The income-contingent loans were “completely different”, he said, and would bring in “more than enough to finance any likely increase in student numbers”.
Mr Willetts told delegates at the Study UK Annual Conference 2013 that there had been a “misinterpretation” of the sale of the student loan book, with many in the sector wrongly believing it to be “a one-off selling of the family silver”.
“Actually, the new assets of each year’s graduate repayments are accumulating. It would perfectly possible, if successive government’s wished, to continue with annual programmes of sale of the graduate debt,” he said.
Elsewhere in his address, the minister said that despite the abolition of the student cap, number controls would remain in place for alternative providers that offer “higher risk provision” and fail to meet “high standards”.
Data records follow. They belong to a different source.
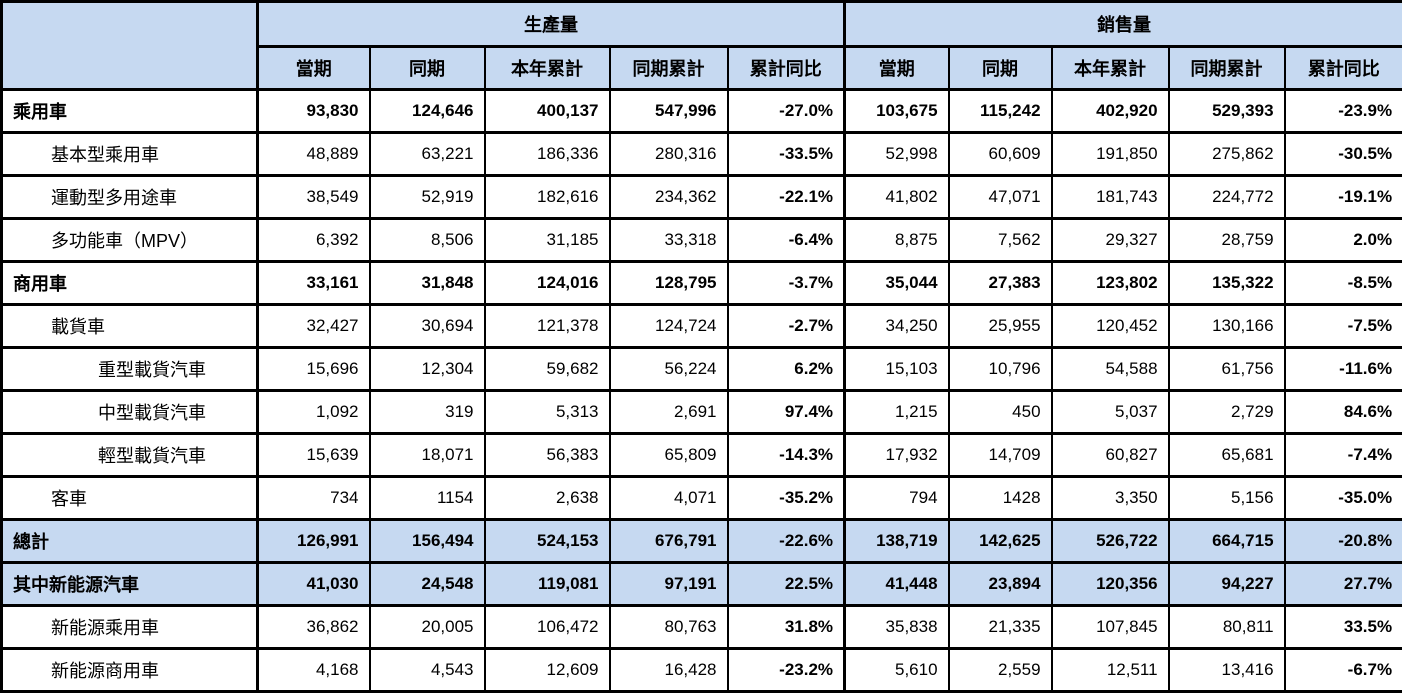 Image resolution: width=1402 pixels, height=693 pixels. Describe the element at coordinates (897, 412) in the screenshot. I see `sales-current-cell: 1,215` at that location.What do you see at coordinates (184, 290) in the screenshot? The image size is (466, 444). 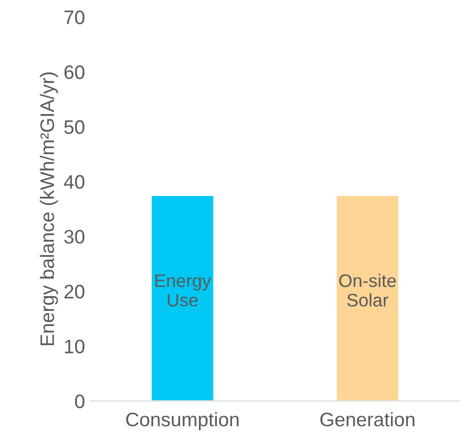 I see `series-label: Energy Use` at bounding box center [184, 290].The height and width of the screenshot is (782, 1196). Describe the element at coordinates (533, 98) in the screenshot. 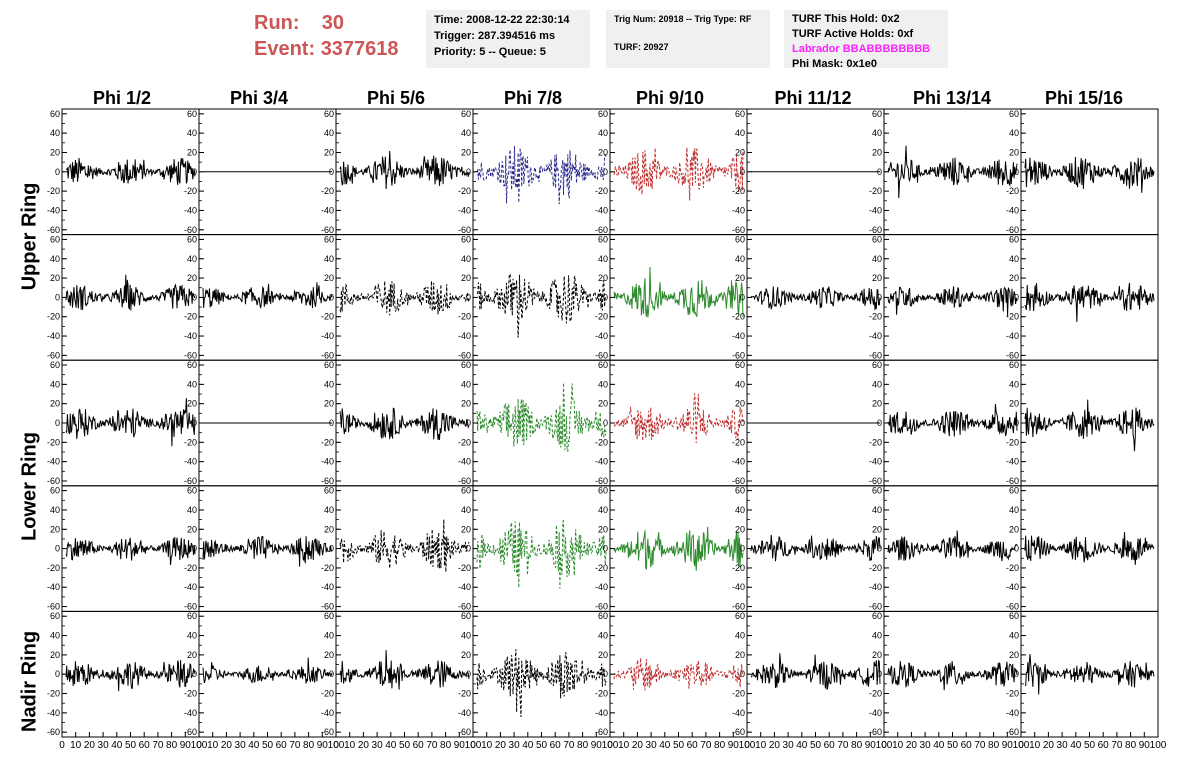

I see `column-header-phi-7-8: Phi 7/8` at that location.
“The challenge for us with alternative providers has simply been that the surge in spending on fee loans and maintenance loans has presented us with a significant fiscal challenge,” he said.
“The number of students [accessing such support] more than doubled between 2011-12 and 2012-13, and the plans for 2013-14 were galloping ahead despite us signalling that there was some need for prudence because of expenditure pressures.”
He said that most of this “unplanned growth” had come from a small number of providers that had since been asked to “desist from recruiting further students this year”.
According to Mr Willetts, alternative providers will be able to apply for exemption for student number controls from 2015-16, but to be successful they will have to prove that they are not “high risk”. The ability to offer validated degrees was one of the criteria that Mr Willetts suggested might be used to judge the reputation of alternative providers.
“I don’t like number controls either in alternative providers or in mainstream [education],” he said. “But the level of budgetary pressure we were facing as a result of very rapid growth in alternative providers made it very difficult for us.”
He added: “I still…look forward to a day when there is a single regime for all providers, regardless of their historic origins.”